Obviously, this particular movement isn’t about being fast or being strong. It’s about getting the right muscles to kick in at the right times. At the bottom of the movement, unless you actively resist, the band will pull your knees towards each other and compromise the efficacy of the exercise. So, you respond by exaggerating the flaring of the knees. This ingrains the pattern of driving the knees outward, thus recruiting the little and large hip muscles that will offer you the most strength and power throughout the movement.
For some reason, as I was doing banded squats yesterday, this stuck in my mind and I began to wonder why. Such exercises, as I mentioned above, aren’t about maximising strength or power—not directly anyway. They’re about giving cues to the body to function in the right way. Is this not somehow similar to how we consume information and think?

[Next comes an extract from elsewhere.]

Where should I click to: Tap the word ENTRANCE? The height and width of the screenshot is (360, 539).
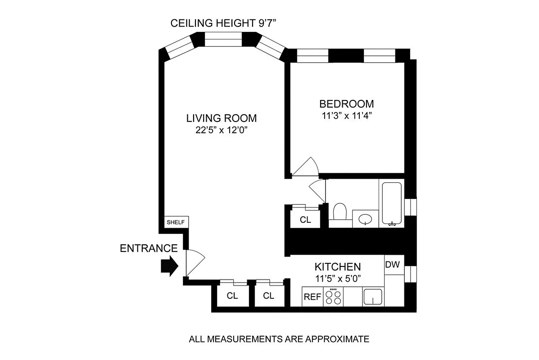pos(149,248)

For example, you’re probably familiar with the term “filter bubble”. It’s the tendency to construct an environment that supports our preferences and is biased towards the confirmation of our beliefs. For instance, if I think CrossFit is B.S. I’m unlikely to follow and/or listen to avid CrossFitters. The way to escape this filter bubble, and thus remove some biases and blindspots from your thinking, is to deliberately make divergent information inputs a part of your environment.

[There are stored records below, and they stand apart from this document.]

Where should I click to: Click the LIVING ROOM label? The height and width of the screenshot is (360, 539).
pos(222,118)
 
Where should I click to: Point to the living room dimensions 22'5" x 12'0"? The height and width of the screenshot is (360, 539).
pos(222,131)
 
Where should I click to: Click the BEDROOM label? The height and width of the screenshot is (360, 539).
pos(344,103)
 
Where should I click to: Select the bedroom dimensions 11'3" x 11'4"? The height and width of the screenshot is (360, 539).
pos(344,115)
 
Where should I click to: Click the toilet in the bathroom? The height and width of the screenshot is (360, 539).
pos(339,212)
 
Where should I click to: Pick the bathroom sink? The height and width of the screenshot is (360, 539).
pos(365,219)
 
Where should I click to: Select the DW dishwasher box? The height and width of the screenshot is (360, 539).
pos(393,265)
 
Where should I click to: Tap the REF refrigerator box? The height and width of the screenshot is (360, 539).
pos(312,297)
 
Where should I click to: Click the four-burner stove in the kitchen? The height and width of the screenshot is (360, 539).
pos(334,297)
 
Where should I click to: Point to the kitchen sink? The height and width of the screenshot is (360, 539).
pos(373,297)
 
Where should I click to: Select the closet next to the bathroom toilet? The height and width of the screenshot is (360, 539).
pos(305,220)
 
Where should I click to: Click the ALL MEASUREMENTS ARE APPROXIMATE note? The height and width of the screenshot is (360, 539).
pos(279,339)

Now recall the banded squat. The aim of the banded squat is to provide just enough resistance to get your body to co-ordinate itself in an optimal way. Too little resistance and it’ll do what it normally does—valgus collapse, for example. Too much and you obliterate the movement pattern. This is true of the infoscapes we construct, too. I’m not a neo-nazi, a Marxist, or generally a devotee of any other -ist or -ism, but there’s benefit to including such people and orgs in my feeds. They provide a little “resistance” to my thoughts. They provide corrective cues to my prevailing and preferred worldview. I don’t completely censor them from my information inputs, but I also don’t flood my environment. I add just a pinch, just a sprinkle.

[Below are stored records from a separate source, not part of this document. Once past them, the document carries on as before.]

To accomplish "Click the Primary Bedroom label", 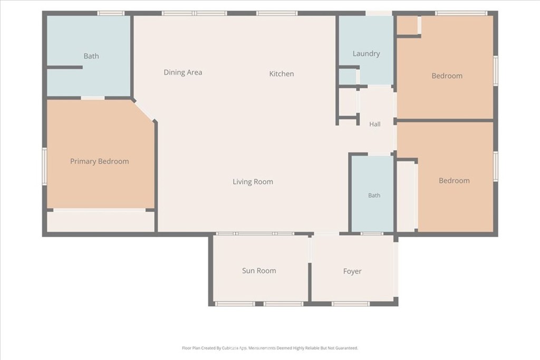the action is pyautogui.click(x=100, y=161).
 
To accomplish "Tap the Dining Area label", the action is pyautogui.click(x=183, y=72).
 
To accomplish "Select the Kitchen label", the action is pyautogui.click(x=282, y=74).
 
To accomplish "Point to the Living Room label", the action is pyautogui.click(x=253, y=182).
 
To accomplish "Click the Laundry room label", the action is pyautogui.click(x=366, y=54).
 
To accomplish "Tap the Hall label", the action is pyautogui.click(x=375, y=124).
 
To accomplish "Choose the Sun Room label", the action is pyautogui.click(x=259, y=271).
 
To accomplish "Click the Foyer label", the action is pyautogui.click(x=352, y=271).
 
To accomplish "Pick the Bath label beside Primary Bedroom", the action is pyautogui.click(x=91, y=56).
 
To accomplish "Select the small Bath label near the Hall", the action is pyautogui.click(x=374, y=196).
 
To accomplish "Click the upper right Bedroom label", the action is pyautogui.click(x=447, y=76).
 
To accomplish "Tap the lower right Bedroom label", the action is pyautogui.click(x=454, y=181).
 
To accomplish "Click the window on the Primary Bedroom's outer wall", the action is pyautogui.click(x=44, y=166).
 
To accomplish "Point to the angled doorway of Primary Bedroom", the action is pyautogui.click(x=144, y=110).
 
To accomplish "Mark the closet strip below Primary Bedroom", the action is pyautogui.click(x=101, y=221).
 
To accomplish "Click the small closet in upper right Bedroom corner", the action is pyautogui.click(x=408, y=25).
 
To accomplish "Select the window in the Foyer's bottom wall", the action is pyautogui.click(x=351, y=304).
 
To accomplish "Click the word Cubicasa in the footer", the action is pyautogui.click(x=230, y=348).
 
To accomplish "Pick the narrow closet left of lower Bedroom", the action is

I realised this as I was training in my garage, and I had a further meta-realisation immediately after. For over three years now I’ve been writing and publishing daily. To do that, to write, I have to think new thoughts or refactor old ones at a rapid rate. And to do that I have to look, constantly, everywhere, all the time, and in as many different ways as possible. Which is, I think, one of the primary boons of this self-imposed blog-daily practice. It’s trained me to always, and mostly without effort, be looking and thinking and asking questions of myself and the world I experience.